Engelbrecht, who contributed to a study led by a team of international scientists and published in Science, entitled: The human imperative of stabilising global climate change at 1.5°C, believes bold steps will be essential. In the Science study, the authors argue that prompt investment in the next few decades is vital to mitigate the costs of future damages.

“The investment required in the energy sector in order to make the transition from fossil fuels to alternative forms of energy, as required to restrict global warming to 1.5°C, is estimated to be in the order of US$100 trillion by 2050. Although this is a staggering number, the benefits from damages that may be avoided by 2200 are estimated to exceed this number by a factor of five.”

Wavering agreements

However, the non-binding nature of international agreements on climate action make submissions such as Ramaphosa’s too flimsy to hold real promise of action or change, says Professor Patrick Bond, in the Wits School of Governance.

Ramaphosa’s commitments to the UN came after South Africa was prevented from speaking in the main conference, due to the government’s climate negligence,” says Bond.

“That was a well-deserved name-and-shame, exposing Eskom’s commitment to the corrupt, mal-designed Medupi and Kusile coal-fired power plants – the world’s largest such generators under construction – as well as three new ones, including a 4600MW Chinese project at the Musina-Makhado Special Economic Zone, as well as intensifying offshore drilling for oil and gas from Durban to Hermanus, the KZN and Karoo fracking projects, and the planned export of 18 billion tonnes of coal through Richards Bay,” says Bond.

He adds: “The Paris Agreement has no legally binding responsibilities or accountability mechanisms; inadequate stated aspirations for lowering global temperatures; no liabilities for past greenhouse gas emissions; renewed opportunities to game the emissions-reduction system through state-subsidised carbon trading and offsets; and a total neglect of emissions from military, maritime, and aviation sources.”

He also warns that mainstream environmentalism is being co-opted by quick-fix fantasies, including biotechnology based on genetic modification, dangerous geo-engineering strategies (see page 42) and especially emissions trading, where South Africa’s pioneer project at a Durban landfill collapsed financially, due to a decade-long world carbon market crash that began in 2008.

While emissions-trade supporters believe that a “market solution can solve a market problem”, the carbon market is a “financial casino”, and once Brexit kicks in, the European market at the heart of the system could again collapse, says Bond.

Unifying activism

In a country like South Africa, climate activists face severe contradictions.
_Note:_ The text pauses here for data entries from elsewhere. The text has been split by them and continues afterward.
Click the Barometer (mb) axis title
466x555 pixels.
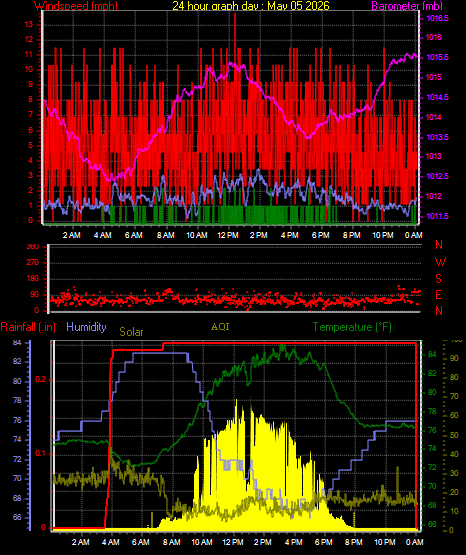407,6
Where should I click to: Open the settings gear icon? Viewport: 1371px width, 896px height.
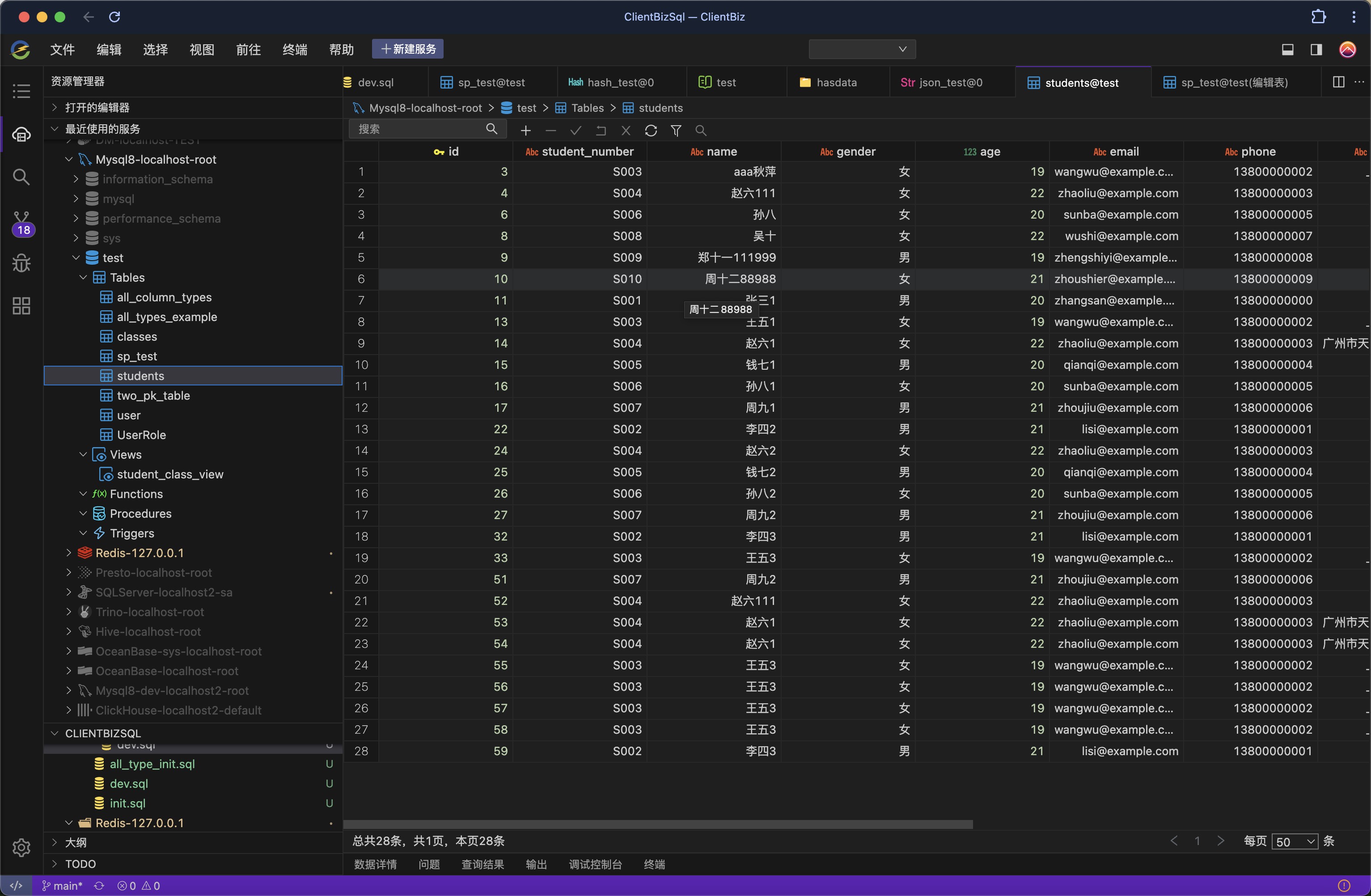(22, 847)
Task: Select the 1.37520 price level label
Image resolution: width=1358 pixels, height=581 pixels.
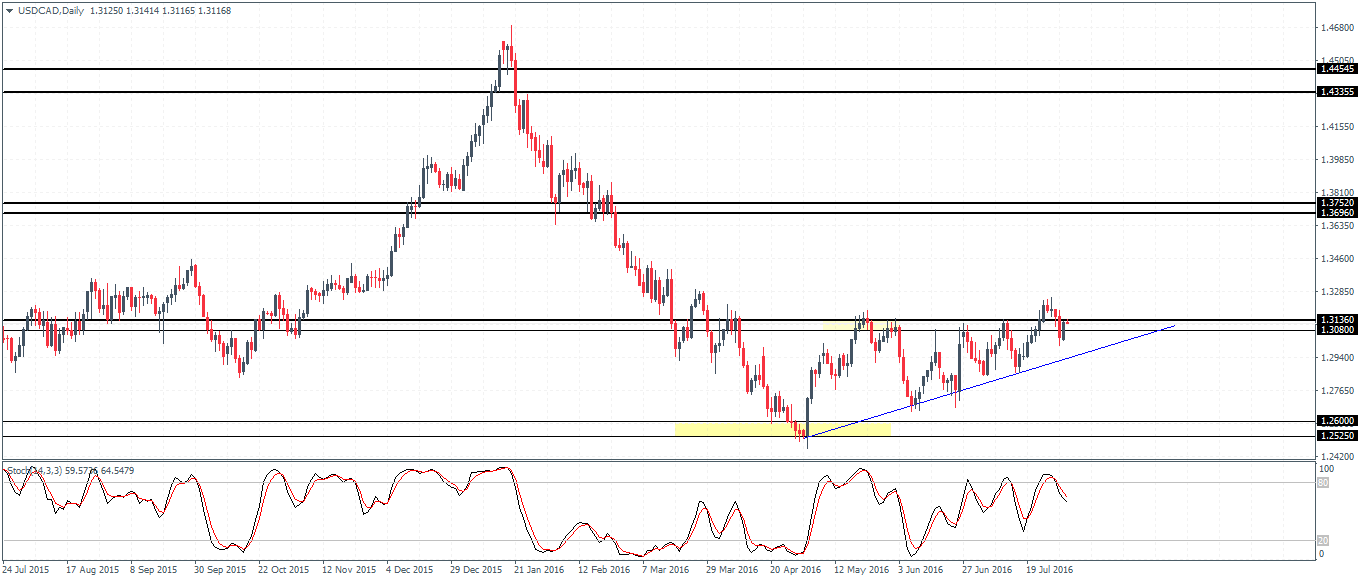Action: pos(1336,203)
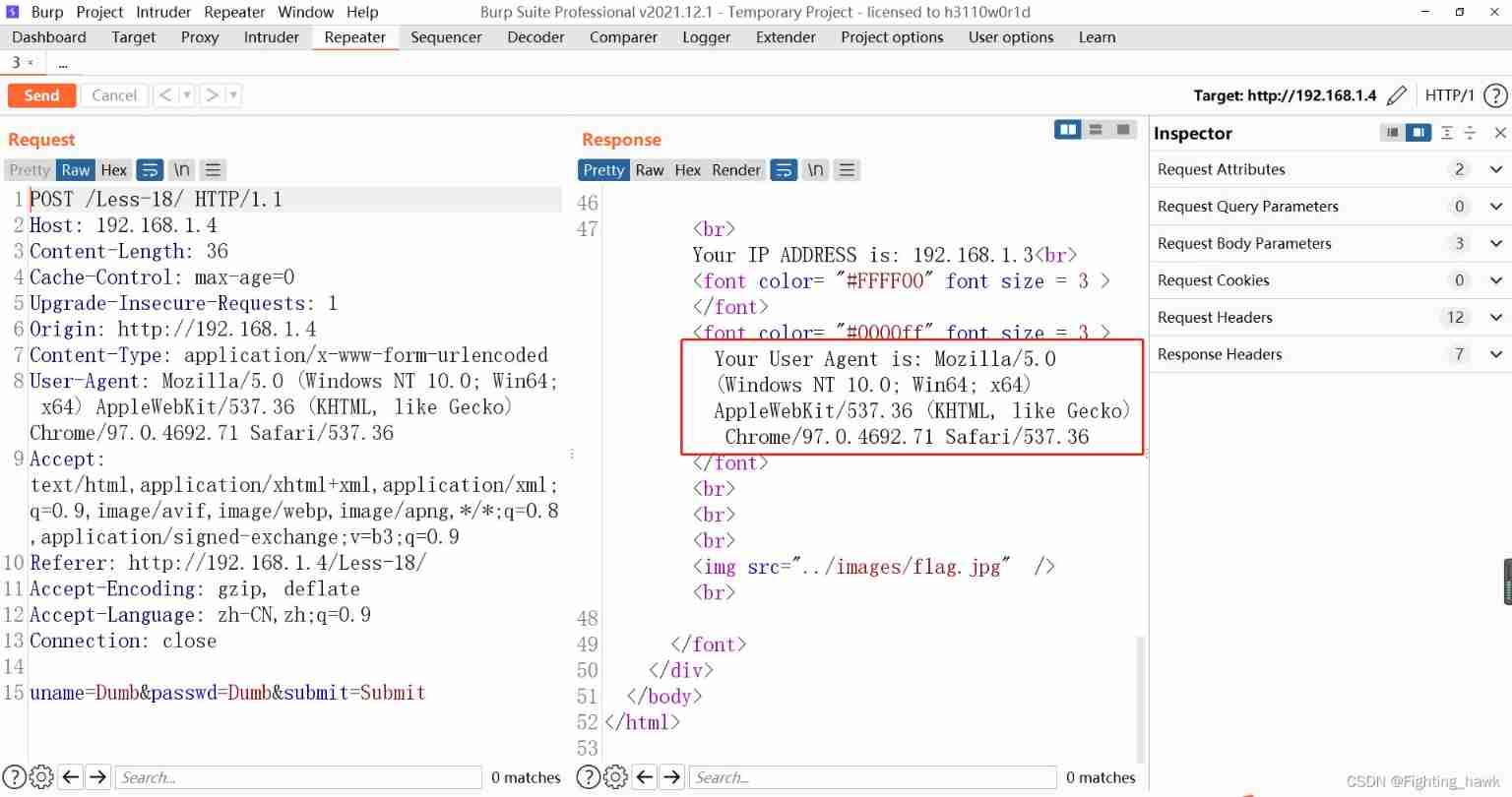Open the Intruder tab
1512x797 pixels.
click(x=271, y=37)
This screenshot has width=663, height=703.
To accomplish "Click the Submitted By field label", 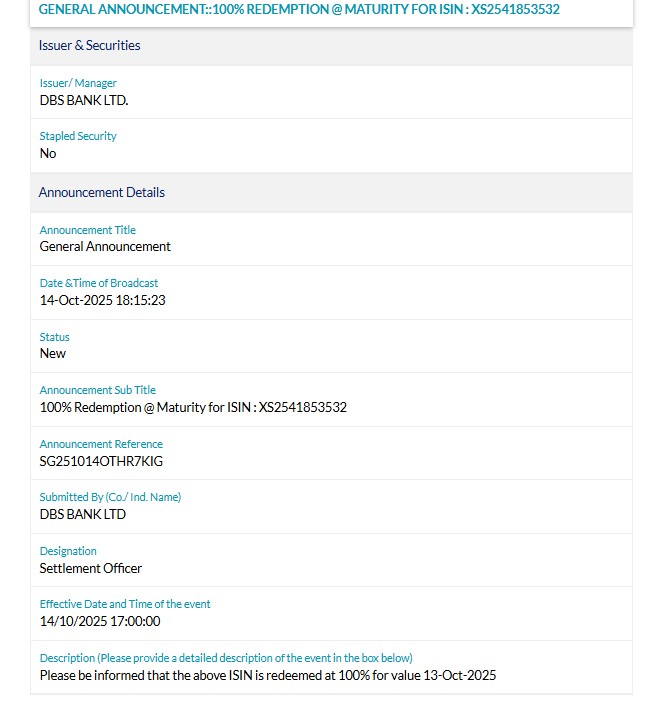I will pos(110,497).
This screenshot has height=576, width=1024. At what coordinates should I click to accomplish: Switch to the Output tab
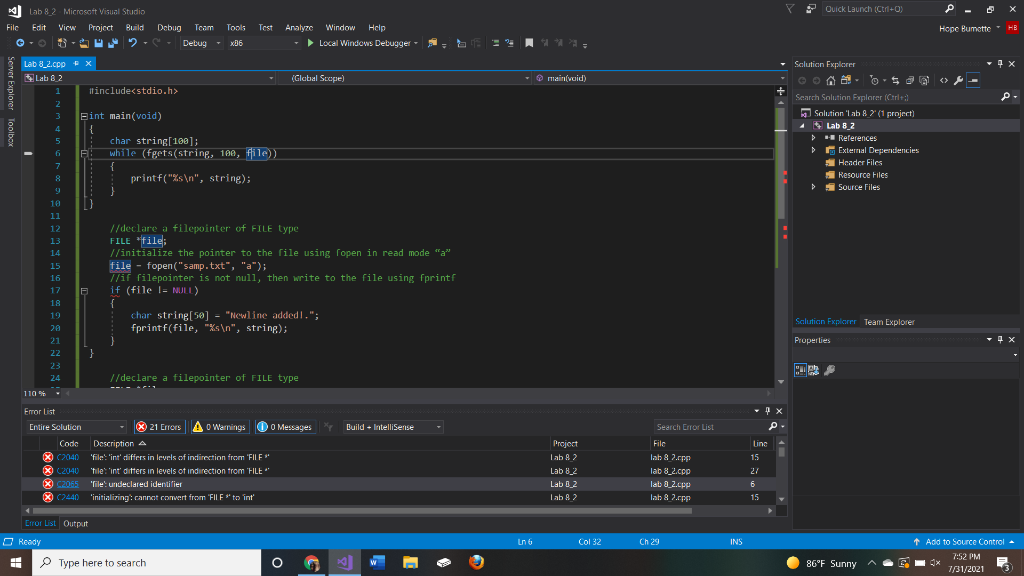point(76,523)
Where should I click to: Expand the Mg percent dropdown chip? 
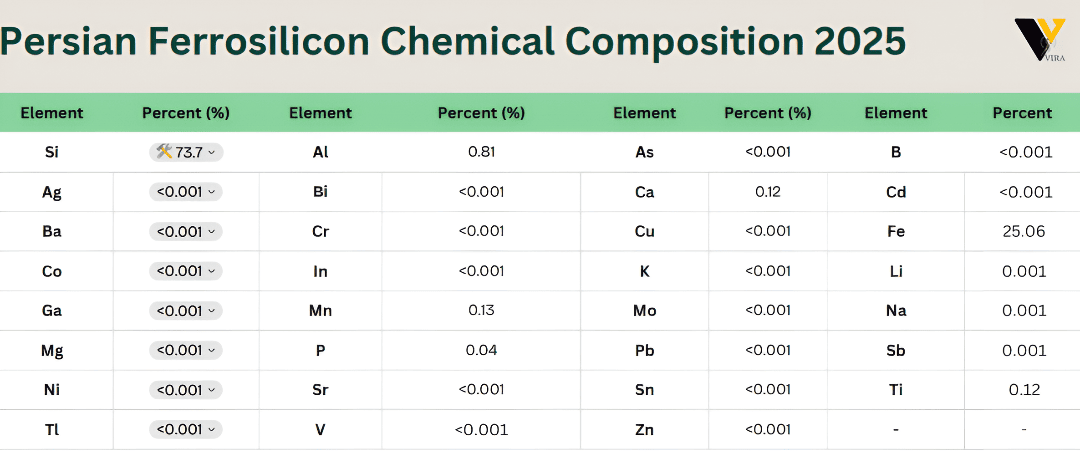pyautogui.click(x=186, y=350)
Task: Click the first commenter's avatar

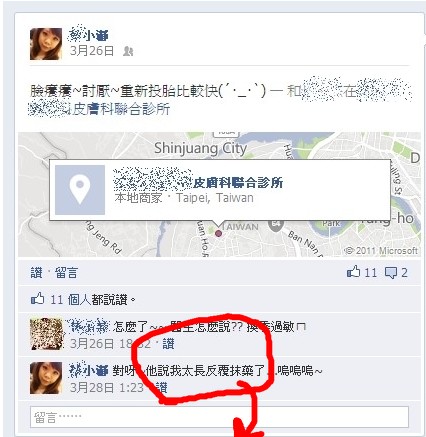Action: [46, 334]
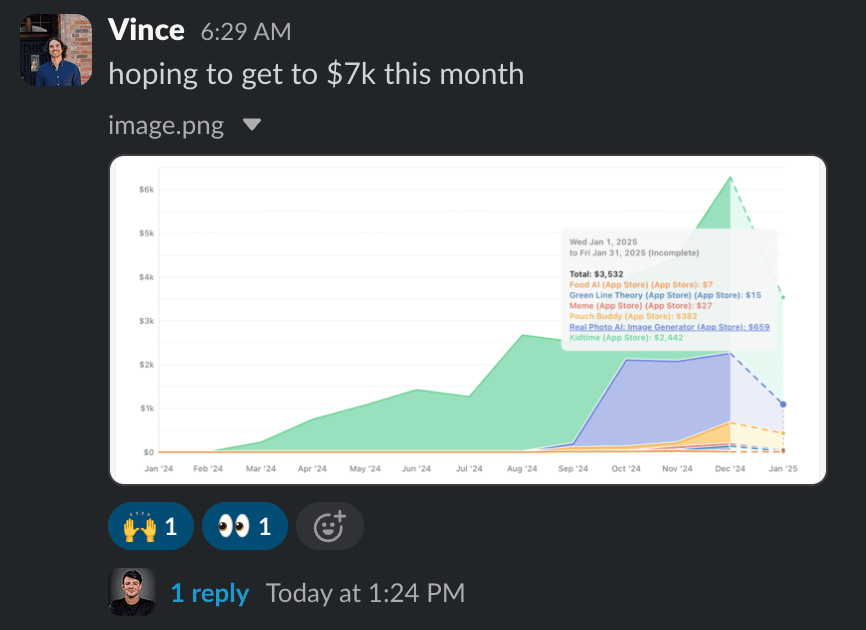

PhD candidate Mithika Mwenda and Bond write in their paper African climate justice: Articulations and activism that “while leftist trade unions increasingly propose radical versions of eco-socialism, they still defend carbon-intensive employment with an understandable desperation. A burgeoning youth and ecologically-aware middle-class feint towards climate justice, but their stamina has not been tested. The mainstream climate action scene remains predictably tame and unambitious”.

Bond says NGO and civil society efforts remain fragmented and not enough international collaboration exists between these civil society bodies to exert the kind of pressure to disrupt the business-as-usual model. His ideal type of international movement that could U-turn states and corporates is the Treatment Action Campaign, which gained access to free HIV medicines and thus raised life expectancy in South Africa from 52 to 64 years over the past 15 years.

The intersection of complexities, contradictions and seemingly insurmountable challenges do make our climate crisis ever more explicit. And scary as it seems, now is not the moment to run; it is more the moment to act on former British Prime Minister Winston Churchill’s words: “Never let a good crisis go to waste”.